Let $R$ be the intersection of $\odot(AI)$ and $\odot(ABC)$. Inverting about the incircle gives that $S$ maps to $R$, so $\angle ARI = 90^{\circ}$ and $R,I,S$ are collinear which completes the problem.

TheDarkPrince wrote: Let $R$ be the intersection of $\odot(AI)$ and $\odot(ABC)$. Inverting about the incircle gives that $S$ maps to $R$, so $\angle ARI = 90^{\circ}$ and $R,I,S$ are collinear which completes the problem. Just a simple question to this nice solution: Why $S$ goes to $R$ and not to another point $Q$ ,of the circle $(AI)$ ? Thank you ! ( Ok ! The circle $(A,B,C)$ has invers the Euler circle of triangle $DEF$ and $S$ belongs to this circle.Allmost obvious, but ....)

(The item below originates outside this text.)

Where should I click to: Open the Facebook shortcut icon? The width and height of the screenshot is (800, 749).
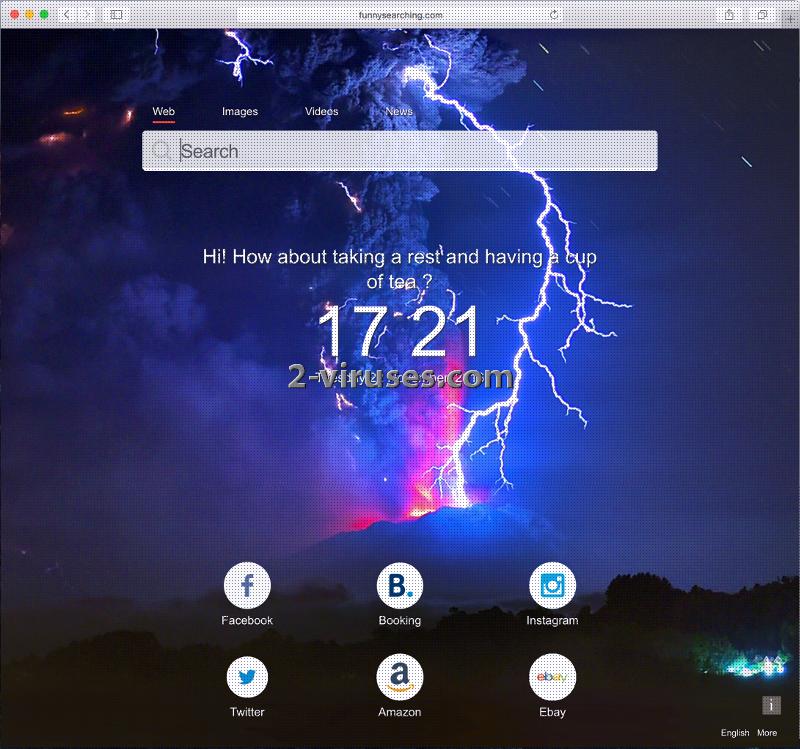pos(247,586)
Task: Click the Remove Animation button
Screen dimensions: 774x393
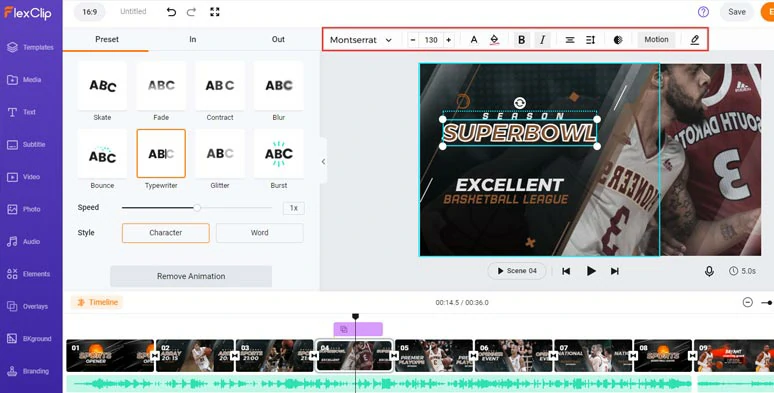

Dear Matlinkers, http://www.artofproblemsolving.com/community/c6h614584 Sincerely Jean-Louis

Lets complex bash Set the incircle as the unit circle with incentre as the origin and let $d = 1$. Then $a = \frac{2ef}{e + f} , b = \frac{2f}{1 + f} , c = \frac{2e}{1 + e}$ $\therefore \frac{a - b}{\overline{a - b}} = -f^2$. $ nb \perp ba \implies -\frac{a - b}{\overline{a - b}} = \frac{c - n}{\overline{c - n}} = f^2$ $\therefore \overline{n} = \frac{(1+f)n-2f+2f^2}{f^2(1+f)}$ Similarly $\overline{n} = \frac{(1+e)n-2e+2e^2}{e^2(1+e)}$ $\therefore \frac{(1+e)n-2e+2e^2}{e^2(1+e)} = \frac{(1+f)n-2f+2f^2}{f^2(1+f)}$ After simplifying we obtain that $n = (1 + e + f - ef)k$ where $k = \frac{2ef}{(e + 1)(f + 1)(e + f)}$ Now we also obtain that $\overline{k} = \frac{2ef}{(e + 1)(f + 1)(e + f)}$ So $\overline{k} = k \implies k \in\mathbb{R}$ Now also note that $s = \frac{1}{2}(1 + e + f - ef)$ So $\frac{n}{s} = 2k \in \mathbb{R}$ So $N$, $I$ and $S$ are collinear.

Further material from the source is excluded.